Taking the Korean Government's TOPIK examination as a standard, is it necessary to be able to recognize Hanja characters to get an intermediate or advanced level in Korea? Or if someone wants to take his Korean ability further and aim for almost native level fluency, is Hanja still completely unavoidable?
It certainly isn't necessary to study Hanja to learn Korean or to take the TOPIK examination. The TOPIK contains no Hanja, so it's possible to get the highest level without studying Hanja. Also, many Koreans, especially younger ones, don't know Hanja very well. Even if they've studied them in school, they often don't retain them, because their use just isn't very widespread anymore - even in newspapers their use is very limited.
There are some benefits to learning Hanja though, and depending on personal needs, you may want to learn just a few or learn them more thoroughly. Some benefits are:
- There are a few Hanja which are used by themselves quite frequently, often in public places, posters, newspapers, in graphic design, etc. They're almost used the same way that symbols are used in other languages. Examples are 大, 中, 小 (large, medium, small - used in menus, etc.), 男, 女 (male and female), 美, 英, 日 (used to represent America, UK and Japan in newspapers), etc.
- A very large portion of Korean words are derived from Hanja, so knowing what they mean is very helpful for learning words (including ones that don't appear in the dictionary). You don't actually need to learn what the Hanja look like, as long as you know the meanings associated with each Hangeul character; but often there are many Hanja associated with a single Hangeul syllable. For example, 시 has dozens of Hanja, several of which are common: 時(time), 市(city), 施(do/act), 詩(poem), 始(start), 示(show), etc. Knowing Hanja can help keep these different meanings straight.

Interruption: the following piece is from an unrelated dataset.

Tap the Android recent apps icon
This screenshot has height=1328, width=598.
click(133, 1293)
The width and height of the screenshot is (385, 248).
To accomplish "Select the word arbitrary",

- Also, Hanja are used to separate homonyms in the dictionary, so knowing them can help when using the dictionary too.
- If you are interested in visual arts, learning how to draw the Hanja then how to paint the Hanja can be fun. It's always beneficial to connect your interests to your language learning, so if you enjoy that kind of thing, learning to paint Hanja the traditional way can be a motivating way to connect your interest in visual arts with your language learning.
- If you are going into certain academic fields, there are some fields where they are still used for technical words. For example, in my Semantics textbook, Hanja were common. I believe there are still non-linguistic fields that use them too.
All in all, you shouldn't feel you have to learn Hanja, as they are not strictly necessary for most people. But if you want to learn them, there are certainly benefits.